As case complexity increases outsourcing (arguably) enables law firms
to improve efficiencies, decrease costs, and utilize specialized skills
that may not be available with smaller cases. On the other hand, firms
lose the craftsmen's control exercised on smaller, less complex matters.
To maintain control of these complex, often partially outsourced cases,
measures need be taken to allow suppliers and consumers of legal services
to measure the quality of their work. This enables firms to maximize outsourcing
efficiencies while maintaining the level of excellence that clients expect.
To this end, I am presenting one simple, tested method for determining
quality, available to both the managing attorney and the supplier of legal
work. It produces a fact-based, reproducible measurement used to determine
whether the outsourced product meets the given standard of excellence
or whether the firm is dealing with a substandard product that needs to
Before we start, I would like to address attitude and the desire to excel.

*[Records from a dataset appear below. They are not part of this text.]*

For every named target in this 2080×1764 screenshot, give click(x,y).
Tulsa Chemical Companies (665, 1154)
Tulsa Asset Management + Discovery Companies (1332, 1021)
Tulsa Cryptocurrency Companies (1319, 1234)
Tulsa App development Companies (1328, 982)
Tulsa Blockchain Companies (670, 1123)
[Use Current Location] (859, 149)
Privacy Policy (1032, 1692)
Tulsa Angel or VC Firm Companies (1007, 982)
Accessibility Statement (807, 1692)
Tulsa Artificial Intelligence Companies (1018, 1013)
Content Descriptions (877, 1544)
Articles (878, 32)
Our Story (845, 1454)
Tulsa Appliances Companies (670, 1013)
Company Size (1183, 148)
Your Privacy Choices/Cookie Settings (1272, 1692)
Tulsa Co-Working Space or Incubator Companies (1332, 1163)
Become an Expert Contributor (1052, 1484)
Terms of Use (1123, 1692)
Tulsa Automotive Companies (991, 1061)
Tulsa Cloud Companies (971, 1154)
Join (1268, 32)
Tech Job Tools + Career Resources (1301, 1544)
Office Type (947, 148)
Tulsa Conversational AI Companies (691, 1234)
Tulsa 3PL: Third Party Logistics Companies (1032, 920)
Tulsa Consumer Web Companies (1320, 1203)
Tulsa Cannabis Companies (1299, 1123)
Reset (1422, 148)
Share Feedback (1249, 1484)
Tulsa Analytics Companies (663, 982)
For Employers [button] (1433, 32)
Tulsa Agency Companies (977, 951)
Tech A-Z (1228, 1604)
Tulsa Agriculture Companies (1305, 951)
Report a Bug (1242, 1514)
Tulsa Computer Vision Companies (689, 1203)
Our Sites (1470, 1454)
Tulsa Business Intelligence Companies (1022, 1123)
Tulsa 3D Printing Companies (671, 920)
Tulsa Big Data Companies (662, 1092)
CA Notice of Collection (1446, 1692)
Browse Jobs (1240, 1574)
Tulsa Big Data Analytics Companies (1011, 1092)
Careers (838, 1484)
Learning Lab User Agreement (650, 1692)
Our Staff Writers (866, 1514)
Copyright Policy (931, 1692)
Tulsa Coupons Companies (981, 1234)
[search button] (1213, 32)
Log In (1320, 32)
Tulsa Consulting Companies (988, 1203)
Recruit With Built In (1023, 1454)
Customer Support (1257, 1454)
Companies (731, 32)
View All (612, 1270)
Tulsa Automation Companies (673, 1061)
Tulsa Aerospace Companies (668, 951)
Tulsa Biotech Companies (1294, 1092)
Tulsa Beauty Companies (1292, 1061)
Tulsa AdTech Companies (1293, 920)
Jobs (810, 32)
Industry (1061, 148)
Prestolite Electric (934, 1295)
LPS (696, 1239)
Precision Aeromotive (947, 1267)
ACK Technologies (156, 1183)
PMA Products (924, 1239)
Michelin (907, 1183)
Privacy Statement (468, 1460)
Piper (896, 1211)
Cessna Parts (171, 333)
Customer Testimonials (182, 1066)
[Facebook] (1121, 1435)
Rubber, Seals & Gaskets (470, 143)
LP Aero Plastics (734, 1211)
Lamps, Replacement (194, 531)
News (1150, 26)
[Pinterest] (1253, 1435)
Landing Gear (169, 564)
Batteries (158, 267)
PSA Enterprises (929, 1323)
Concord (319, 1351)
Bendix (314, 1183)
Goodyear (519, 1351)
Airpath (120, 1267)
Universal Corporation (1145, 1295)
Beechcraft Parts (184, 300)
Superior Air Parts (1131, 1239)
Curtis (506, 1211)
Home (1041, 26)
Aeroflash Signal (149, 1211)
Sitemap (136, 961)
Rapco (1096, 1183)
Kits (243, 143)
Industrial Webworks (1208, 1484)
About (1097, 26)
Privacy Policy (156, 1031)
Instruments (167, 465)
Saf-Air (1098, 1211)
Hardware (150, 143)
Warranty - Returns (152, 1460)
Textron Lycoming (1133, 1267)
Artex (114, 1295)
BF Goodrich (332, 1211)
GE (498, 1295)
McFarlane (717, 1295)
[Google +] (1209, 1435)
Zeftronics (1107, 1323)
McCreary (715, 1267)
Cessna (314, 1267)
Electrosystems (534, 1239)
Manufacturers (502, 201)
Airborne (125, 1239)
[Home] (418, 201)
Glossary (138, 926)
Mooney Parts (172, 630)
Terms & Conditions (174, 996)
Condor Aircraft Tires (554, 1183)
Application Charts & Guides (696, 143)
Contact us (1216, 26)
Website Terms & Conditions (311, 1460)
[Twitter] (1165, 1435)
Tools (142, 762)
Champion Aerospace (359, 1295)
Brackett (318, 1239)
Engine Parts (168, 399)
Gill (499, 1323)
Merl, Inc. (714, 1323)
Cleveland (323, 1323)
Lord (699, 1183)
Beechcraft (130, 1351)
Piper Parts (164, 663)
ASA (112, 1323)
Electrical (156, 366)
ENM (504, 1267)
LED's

I doubt there is a provider of legal data who knowingly produces anything
less than perfect workmanship. Yet in this world of imperfection, we know
errors are inevitable. We know that humans fall asleep, that machines
misread text. Because of inevitable errors, practical quality measurement
techniques need to be taken by the legal professional to understand the
true quality of the work they produce and use.
There are a number of ways to do this wrong, all generally listed under
the category of Quality Control, or "QC" as it is generally
known. Under this banner, well-intentioned firms advocate and implement
expensive, inadequate, and occasionally frivolous document inspections,
data checks and overall hand wringing that achieve no defensible objective.
One very common method of nonproductive QC is to check "a bunch"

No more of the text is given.